Daehan Kwak, Kean University

My colleague Xudong Zhang and I created an undergraduate research study group centered on computer vision, with projects underway on student attention detection, mask and social distancing detection, and pill recognition for healthcare scenarios. As one example, a student created a pill detection application using data from the National Library of Medicine pillbox. This can be used, for example, by high-volume distribution pharmacies to be more efficient and accurate, or by retirement homes to verify the pills a resident is taking. We’re pleased to share that the pill recognition project won third place in the Kean Business Plan Competition and was accepted to be presented at Posters on the Hill 2022.

Matthew Roberts, Macquarie University

The School of Computing at Macquarie University is working to lower the barrier to entry for students who are new to experimenting with ML by employing real-world examples. This month, around fifty students will spend the week testing their ideas for solving autonomous aquatic vehicles challenges (for example, navigation) under guidance from Macquarie University researchers. They will be developing their ideas with a sophisticated simulation environment, and the best solutions will be ready for deployment to real hardware testing in the water later in the year.

A MacSim simulation of the Sydney Regatta Center (created by VRX), a placeholder for a machine learning model, is making random predictions, ready for improvements the students come up with.

Accurately simulated sensors like cameras and LIDAR can be subjected to various models, allowing people to experiment with even more sophisticated ideas to solve complex problems. After our first year in exploreCSR, the adjustments we made to our simulator and the workshop will generate new ideas and light a spark for machine learning research early in students’ careers.

Pooyan Fazli, San Francisco State University

60+ students from 10 universities and colleges attended our 2-day virtual exploreCSR workshop. Participants were from San Francisco State University, CSU East Bay, CSU San Marcos, CSU Stanislaus, Foothill College, Northwestern University, San Diego State University, Sonoma State University, UC San Diego, and the University of San Francisco.

We had two invited speakers and two panels on mentorship and career pathways with 10 panelists from Google Research, Stanford, Emory University, Virginia Tech, and the University of Copenhagen.

As part of this workshop, we organized hands-on activities to introduce students to different aspects of AI and its applications for social good, such as with climate change. We also had mini-presentations and discussions on AI fairness, accountability, transparency and ethics in different areas, such as robotics, educational data mining, and impacts on underserved communities.

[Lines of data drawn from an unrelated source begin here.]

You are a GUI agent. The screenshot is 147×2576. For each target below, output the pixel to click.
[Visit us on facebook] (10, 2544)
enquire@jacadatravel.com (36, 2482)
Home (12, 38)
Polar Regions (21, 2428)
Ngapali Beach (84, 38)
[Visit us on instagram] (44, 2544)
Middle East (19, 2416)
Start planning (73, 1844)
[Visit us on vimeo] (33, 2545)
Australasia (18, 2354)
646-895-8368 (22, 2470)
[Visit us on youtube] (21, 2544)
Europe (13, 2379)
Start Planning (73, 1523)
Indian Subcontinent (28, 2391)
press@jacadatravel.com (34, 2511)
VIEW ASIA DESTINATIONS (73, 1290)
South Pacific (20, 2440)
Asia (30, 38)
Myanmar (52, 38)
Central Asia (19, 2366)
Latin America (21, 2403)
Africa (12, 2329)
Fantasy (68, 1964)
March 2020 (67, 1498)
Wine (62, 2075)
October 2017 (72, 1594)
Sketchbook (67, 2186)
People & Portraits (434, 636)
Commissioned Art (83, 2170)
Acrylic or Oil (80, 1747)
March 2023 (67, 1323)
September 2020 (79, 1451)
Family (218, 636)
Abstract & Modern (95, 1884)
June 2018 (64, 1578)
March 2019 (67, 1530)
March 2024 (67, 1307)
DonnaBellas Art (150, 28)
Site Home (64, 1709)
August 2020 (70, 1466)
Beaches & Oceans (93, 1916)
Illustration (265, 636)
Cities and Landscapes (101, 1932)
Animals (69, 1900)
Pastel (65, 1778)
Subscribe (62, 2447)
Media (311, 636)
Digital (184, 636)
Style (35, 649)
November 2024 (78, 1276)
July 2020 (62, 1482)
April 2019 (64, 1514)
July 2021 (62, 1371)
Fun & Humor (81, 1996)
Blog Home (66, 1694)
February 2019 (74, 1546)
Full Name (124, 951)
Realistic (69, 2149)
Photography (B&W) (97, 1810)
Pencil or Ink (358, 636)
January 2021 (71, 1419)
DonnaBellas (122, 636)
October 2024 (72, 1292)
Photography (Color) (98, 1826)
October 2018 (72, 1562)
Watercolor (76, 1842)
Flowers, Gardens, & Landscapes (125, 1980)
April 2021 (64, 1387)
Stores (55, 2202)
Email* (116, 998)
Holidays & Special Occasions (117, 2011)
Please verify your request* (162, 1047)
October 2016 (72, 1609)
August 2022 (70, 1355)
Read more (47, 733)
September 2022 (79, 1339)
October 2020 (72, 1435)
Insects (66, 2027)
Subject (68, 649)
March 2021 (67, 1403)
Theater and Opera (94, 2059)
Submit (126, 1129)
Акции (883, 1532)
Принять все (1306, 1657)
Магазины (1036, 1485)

Following the workshop, selected students will participate in a research project under the guidance of graduate students and faculty during the spring semester. Through the research projects, we have a two-fold aim: to help students develop a sense of belonging in the AI and machine learning research community, and to illuminate a pathway for them to pursue graduate studies in AI/ML that explores the potential of developing responsible AI toward social good.

The research projects will begin with eight weekly meetups and hands-on training on Python programming with open-source publicly available materials. Then, students will engage in applied research projects that focus on AI applications for social good, such as health, environment, safety, education, climate change, and accessibility.

Farzana Rahman, Syracuse University

Earlier this year, the Electrical Engineering and Computer Science department of Syracuse University hosted RESORC (REsearch Exposure in Socially Relevant Computing), an exploreCSR program, for the second time. This program provided research exposure to 78 undergraduate students from SU and nearby institutions targeting populations historically underrepresented in computing. The goal of these two workshops was to give students an opportunity to learn machine learning using open-source tools, and to gain experience with data science workflows including collecting and labeling data, training a model, and carefully evaluating it. The ML workshops were the mostly highly rated sessions of the RESORC program.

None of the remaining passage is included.